Baroclinic Frontal Arrest: A Sequel to Unstable Frontogenesis

Abstract

In a large-scale deformation flow, lateral and vertical buoyancy gradients sharpen through baroclinic frontogenesis near the surface boundary. A ?thermally direct? ageostrophic secondary circulation cell arises during frontogenesis to maintain geostrophic, hydrostatic (thermal wind) momentum balance for the alongfront flow. Unstable three-dimensional fluctuations can grow during frontogenesis by baroclinic instability of the alongfront shear flow that converts frontal potential energy to fluctuation energy. At finite amplitude, the fluctuations provide alongfront-averaged eddy momentum and buoyancy fluxes that arrest the frontal sharpening even while the deformation flow persists. The frontal ageostrophic secondary circulation reverses to become a ?thermally indirect? cell in the center of the front. This allows an approximate opposition between ageostrophic advection and eddy-flux divergence in the frontal buoyancy gradient variance (i.e., frontal strength) balance equation, implying frontal equilibration. During the approximately equilibrated phase, the energy exchange rates among the deformation flow, front, and fluctuations are all reduced in comparison with a solution without eddy-flux feedback on the frontal evolution. The mean stratification is enhanced by both frontogenesis and eddy vertical buoyancy flux. The thermally indirect secondary circulation arises from eddy fluxes acting to force a departure in thermal-wind balance for the alongfront flow, overwhelming the single-cell thermally direct circulation induced by the deformation flow. The equilibrated thermal-wind imbalance in the frontal flow is appreciable, and its magnitude is set by the cross-front eddy flux of alongfront vorticity. This demonstrates an essentially inviscid, baroclinic, dynamical process for frontogenetic arrest through frontal instability.
# # #
▸ Exercise description
Answer these from the frontal arrest abstract:
(a) What process turns frontal potential energy into fluctuation energy?
(b) At the center of the front, what does the frontal ageostrophic secondary circulation become?
(c) What sets the size of the equilibrated thermal-wind imbalance in the frontal flow?
The material is separate from the frontal arrest abstract and has no connection to it.

▸ Given information
# # #
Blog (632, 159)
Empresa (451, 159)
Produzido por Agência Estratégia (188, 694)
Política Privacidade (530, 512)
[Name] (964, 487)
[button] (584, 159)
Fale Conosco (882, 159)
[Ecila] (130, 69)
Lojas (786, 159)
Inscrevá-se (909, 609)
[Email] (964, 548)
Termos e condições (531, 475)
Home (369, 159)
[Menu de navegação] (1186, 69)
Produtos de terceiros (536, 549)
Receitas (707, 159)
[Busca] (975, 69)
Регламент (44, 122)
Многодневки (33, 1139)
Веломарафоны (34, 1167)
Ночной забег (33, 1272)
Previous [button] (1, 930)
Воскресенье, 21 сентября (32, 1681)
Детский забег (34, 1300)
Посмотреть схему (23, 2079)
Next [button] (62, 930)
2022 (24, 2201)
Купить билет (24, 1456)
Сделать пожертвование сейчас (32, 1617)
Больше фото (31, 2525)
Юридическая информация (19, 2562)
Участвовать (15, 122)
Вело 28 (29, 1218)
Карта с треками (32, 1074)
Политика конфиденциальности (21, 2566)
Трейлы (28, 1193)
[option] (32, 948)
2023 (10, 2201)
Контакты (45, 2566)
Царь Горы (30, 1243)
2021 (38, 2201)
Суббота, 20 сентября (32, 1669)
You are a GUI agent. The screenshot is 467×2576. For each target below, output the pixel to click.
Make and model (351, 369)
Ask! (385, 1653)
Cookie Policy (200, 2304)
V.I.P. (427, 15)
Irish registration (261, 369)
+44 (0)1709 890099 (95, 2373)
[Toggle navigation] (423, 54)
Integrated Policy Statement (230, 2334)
# # #
▸ Solution to this task
(a) Baroclinic instability of the alongfront shear flow.
(b) A thermally indirect cell.
(c) The cross-front eddy flux of alongfront vorticity.